[PATCH RFC 0/4] sched/deadline: Add soft/reclaim mode via SCHED_OTHER demotion

From: Juri Lelli

Date: Thu Feb 19 2026 - 08:38:38 EST


Hi All,

This RFC introduces a bandwidth reclaiming mechanism for SCHED_DEADLINE
tasks through temporary demotion to SCHED_NORMAL when runtime is
exhausted. This resurrects and refines the demotion concept from the
original SCHED_DEADLINE development circa 2010, focusing exclusively on
SCHED_NORMAL demotion.

Discussions about the feature have been resurfacing over the years and I
wanted to check for feasibility and real interest. Found a little time
to play around with the idea and this is the result of that.

When a DEADLINE task with SCHED_FLAG_DL_DEMOTION exhausts its runtime
budget, the scheduler demotes it to SCHED_NORMAL rather than throttling
it until the next period. The task continues execution competing fairly
with other normal tasks, using the nice value specified in
sched_attr.sched_nice. At the next period boundary, the replenishment
timer automatically promotes the task back to SCHED_DEADLINE with a
fresh runtime budget.

This provides a "soft(er) real-time" mode where tasks get timing
guarantees when within budget but gracefully degrade to best-effort
execution during overruns rather than being suspended. The bandwidth
reservation remains in place during demotion, making the mechanism
transparent from an admission control perspective similar to throttling.

Key design aspects:

The implementation focuses solely on SCHED_NORMAL demotion, unlike
earlier proposals that suggested multiple demotion targets including RT
and DL postponement. Simpler and maybe enough?

The feature reuses the existing sched_attr.sched_nice field to specify
the nice value during demotion, avoiding new UAPI additions while
maintaining ABI compatibility. This is orthogonal to GRUB
(SCHED_FLAG_RECLAIM) - tasks can combine both mechanisms for
opportunistic reclaiming through accounting and continued execution
through demotion (at least in principle, didn't actually test it yet :).

Demoted tasks cannot migrate between CPUs. This simplification keeps
bandwidth accounting straightforward by ensuring the reservation stays
on the original CPU throughout demotion. Migration is re-enabled after
promotion or explicit parameter changes via sched_setattr().

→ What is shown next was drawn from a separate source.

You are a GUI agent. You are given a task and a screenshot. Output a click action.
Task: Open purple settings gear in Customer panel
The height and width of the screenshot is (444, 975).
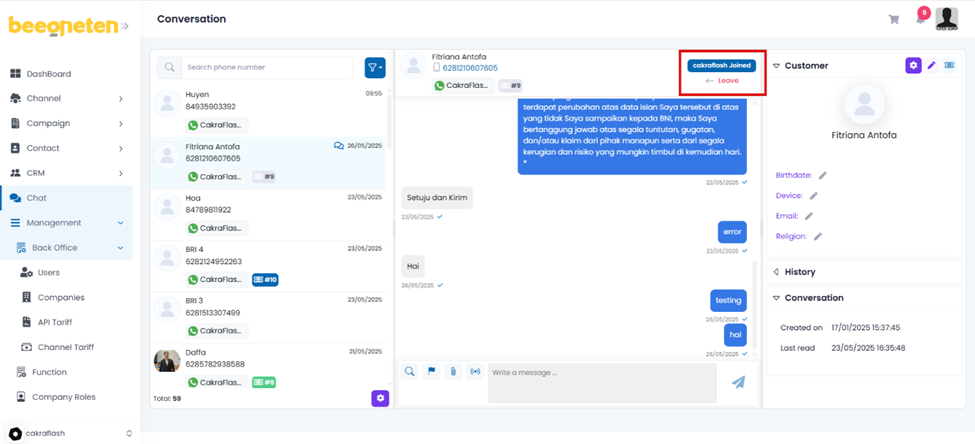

The bandwidth accounting follows the throttling model rather than full
class switching. Dequeue operations omit DEQUEUE_SAVE to keep the
reservation in this_bw (admission control bandwidth). Running bandwidth
(enforcement) is handled at 0-lag time for tasks that sleep while
demoted, maintaining correct GRUB accounting.

Explicit sched_setattr() calls on demoted tasks cancel the demotion
state and perform full bandwidth cleanup including inactive timer
handling and cpuset tracking. The replenishment timer remains armed but
fires harmlessly when it detects the task is no longer DEADLINE.

This posting is very much experimental. I added AI generated tests
(included here just for reference) that helped checking a few cases
during implementation. However, I am quite sure I'm missing several
additional cases that can cause breakage. Test it at your own risk! :P

Based on original work by Dario Faggioli:
https://lore.kernel.org/lkml/1288334546.8661.161.camel@Palantir/

As always comments and questions are more than welcome.

Series also available at

git@xxxxxxxxxx:jlelli/linux.git upstream/deadline-demotion

Signed-off-by: Juri Lelli <juri.lelli@xxxxxxxxxx>
---
Juri Lelli (4):
sched/deadline: Implement reclaim/soft mode through SCHED_OTHER demotion
sched/doc: Document SCHED_DEADLINE demotion feature
DEBUG selftests/sched: Add tests for SCHED_DEADLINE demotion feature
DEBUG selftests/sched: Add simple demonstration of SCHED_DEADLINE demotion

Documentation/scheduler/sched-deadline.rst | 54 +++
include/linux/sched.h | 10 +
include/uapi/linux/sched.h | 4 +-
include/uapi/linux/sched/types.h | 8 +
kernel/sched/deadline.c | 213 +++++++++-
kernel/sched/fair.c | 8 +
kernel/sched/sched.h | 15 +-
kernel/sched/syscalls.c | 8 +
tools/testing/selftests/sched/.gitignore | 3 +
tools/testing/selftests/sched/Makefile | 4 +-
tools/testing/selftests/sched/README_dl_demotion | 83 ++++
tools/testing/selftests/sched/dl_demotion_demo.c | 239 +++++++++++
tools/testing/selftests/sched/dl_demotion_stress.c | 208 ++++++++++
tools/testing/selftests/sched/dl_demotion_test.c | 460 +++++++++++++++++++++
.../selftests/sched/run_dl_demotion_with_trace.sh | 71 ++++
15 files changed, 1382 insertions(+), 6 deletions(-)
---
base-commit: e34881c84c255bc300f24d9fe685324be20da3d1
change-id: 20260218-upstream-deadline-demotion-19511e741055

Best regards,
--
Juri Lelli <juri.lelli@xxxxxxxxxx>